Aliás, foi isso mesmo que a motocicleta fez no Brasil no começo dos anos 1970: conquistou os corações da juventude. Fosse a exclusiva e cara 750 ou as mais abordáveis cinquentinhas, ter motocicleta no Brasil de então era algo muito legal. Uma novidade que serviu para congregar as pessoas que, ao se cruzarem nas ruas, costumavam se saudar com uma buzinadinha, uma piscadinha de farol ou um aceno com a cabeça, que nunca estava com capacete pois a lei não obrigava o uso. Os motociclistas viraram uma confraria simpática.

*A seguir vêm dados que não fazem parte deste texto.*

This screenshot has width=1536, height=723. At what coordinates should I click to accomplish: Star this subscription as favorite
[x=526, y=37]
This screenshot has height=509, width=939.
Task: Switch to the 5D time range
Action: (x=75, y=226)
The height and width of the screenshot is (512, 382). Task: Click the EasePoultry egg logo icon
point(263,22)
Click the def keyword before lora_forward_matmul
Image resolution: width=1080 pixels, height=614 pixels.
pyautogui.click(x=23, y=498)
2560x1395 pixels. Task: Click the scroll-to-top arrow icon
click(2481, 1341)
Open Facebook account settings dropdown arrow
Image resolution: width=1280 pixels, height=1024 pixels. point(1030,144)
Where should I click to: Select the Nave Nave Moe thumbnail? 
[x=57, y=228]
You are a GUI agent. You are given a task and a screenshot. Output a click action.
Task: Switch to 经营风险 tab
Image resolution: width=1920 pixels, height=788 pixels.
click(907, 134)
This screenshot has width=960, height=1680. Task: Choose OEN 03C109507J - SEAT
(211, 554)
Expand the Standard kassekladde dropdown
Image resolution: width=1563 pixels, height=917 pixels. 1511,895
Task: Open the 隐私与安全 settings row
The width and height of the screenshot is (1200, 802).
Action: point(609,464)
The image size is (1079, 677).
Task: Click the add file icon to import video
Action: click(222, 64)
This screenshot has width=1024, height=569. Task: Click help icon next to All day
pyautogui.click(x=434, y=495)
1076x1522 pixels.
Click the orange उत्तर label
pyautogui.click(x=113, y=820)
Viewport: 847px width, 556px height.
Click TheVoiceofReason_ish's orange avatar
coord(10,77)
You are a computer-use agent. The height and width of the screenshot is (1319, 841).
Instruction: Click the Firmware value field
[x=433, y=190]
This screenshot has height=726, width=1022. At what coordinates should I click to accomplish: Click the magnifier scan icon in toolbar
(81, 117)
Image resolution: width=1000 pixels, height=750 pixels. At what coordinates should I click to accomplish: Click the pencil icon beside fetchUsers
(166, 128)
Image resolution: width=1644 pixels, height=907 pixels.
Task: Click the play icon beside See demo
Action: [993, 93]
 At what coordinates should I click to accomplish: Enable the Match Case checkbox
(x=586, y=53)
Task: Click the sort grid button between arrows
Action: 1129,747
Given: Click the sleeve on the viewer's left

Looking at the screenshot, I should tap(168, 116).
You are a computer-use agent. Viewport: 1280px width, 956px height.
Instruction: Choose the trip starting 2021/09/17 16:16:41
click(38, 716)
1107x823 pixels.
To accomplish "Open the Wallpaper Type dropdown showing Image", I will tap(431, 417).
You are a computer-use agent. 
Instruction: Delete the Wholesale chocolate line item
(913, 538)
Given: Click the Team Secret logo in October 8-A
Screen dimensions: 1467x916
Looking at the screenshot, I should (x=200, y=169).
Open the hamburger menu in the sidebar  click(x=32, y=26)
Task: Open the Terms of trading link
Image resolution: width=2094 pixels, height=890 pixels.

Essa época romântica de nosso motociclismo e as boas vendas provavelmente incentivaram as grandes marcas mundiais a se instalarem no país. Em 1974, a Yamaha começaria a produzir a sua RD 50 em Guarulhos, SP. Dois anos depois seria a vez da Honda fabricar a Honda CG 125 em Manaus. Atender aos apaixonados brasileiros, fanáticos por motos, foi como sabemos um objetivo plenamente alcançado, e boa parte disso se deve à aura de fascínio, de exclusividade e de ineditismo da motocicleta, cujo ícone perfeito foi encarnado por Tarcísio Meira montado na Honda CB 750 Four.